Buckingham Palace said doctors were “concerned” for the monarch’s health on September 8, 2022, and announced her death just a few hours later.
A few weeks later, however, when her death certificate was released to the public, the cause of death was listed simply as “old age”.
Mr Johnson and his wife Carrie were among the 2000 guests at the state funeral, held at Westminster Abbey in London on September 19.
As Prime Minister, Mr Johnson was granted audiences with the late Queen every week, which he described like being taken out to tea by a much-loved grandmother.
“I felt there was nothing I could not tell her, and her genius – as I gave her my descriptions of government infighting or foreign chicanery – was to sound both understanding and sympathetic, and then, at just the right moment, to give the tiniest nudge of advice.”
Mr Johnson said she spoke with the historical knowledge of someone who had actually served in uniform during WWII, who knew the kingdom was “infinitely capable” of rebounding.
“She radiated such an ethic of service, patience and leadership that you really felt you would, if necessary, die for her,” he wrote.
“You need someone kind and wise, and above politics, to personify what is good about our country.

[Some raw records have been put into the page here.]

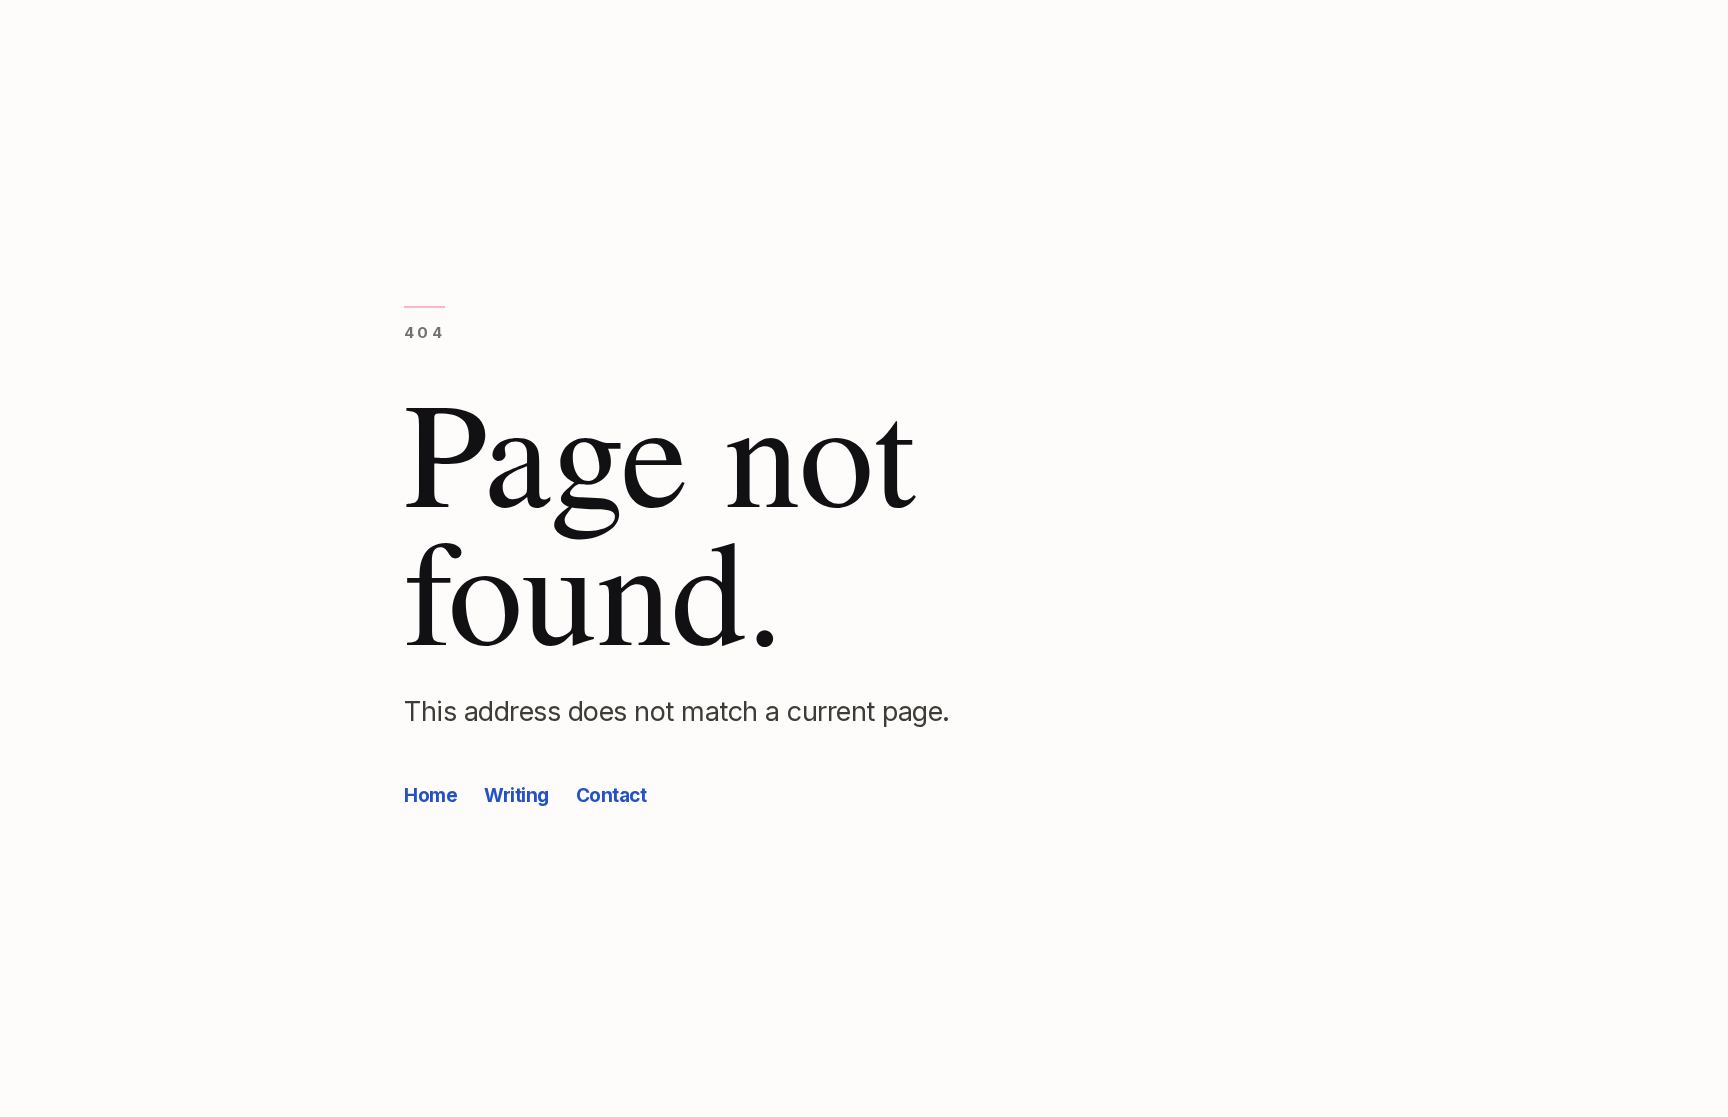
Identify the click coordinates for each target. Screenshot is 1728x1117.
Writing (516, 795)
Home (430, 795)
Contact (611, 795)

She did that job brilliantly.”
The pair steered Great Britain and Northern Ireland through the Covid crisis and also navigated much of the complex process of detangling the UK from Europe after Brexit.
Mr Johnson is not the first person to claim the Queen had cancer.
Royal biographer Gyles Brandreth addressed rumours that she had myeloma, a rare form of bone cancer, in his 2023 book ‘Elizabeth: An Intimate Portrait’, noting at the time that would explain her tiredness, weight loss and mobility issues during her final years.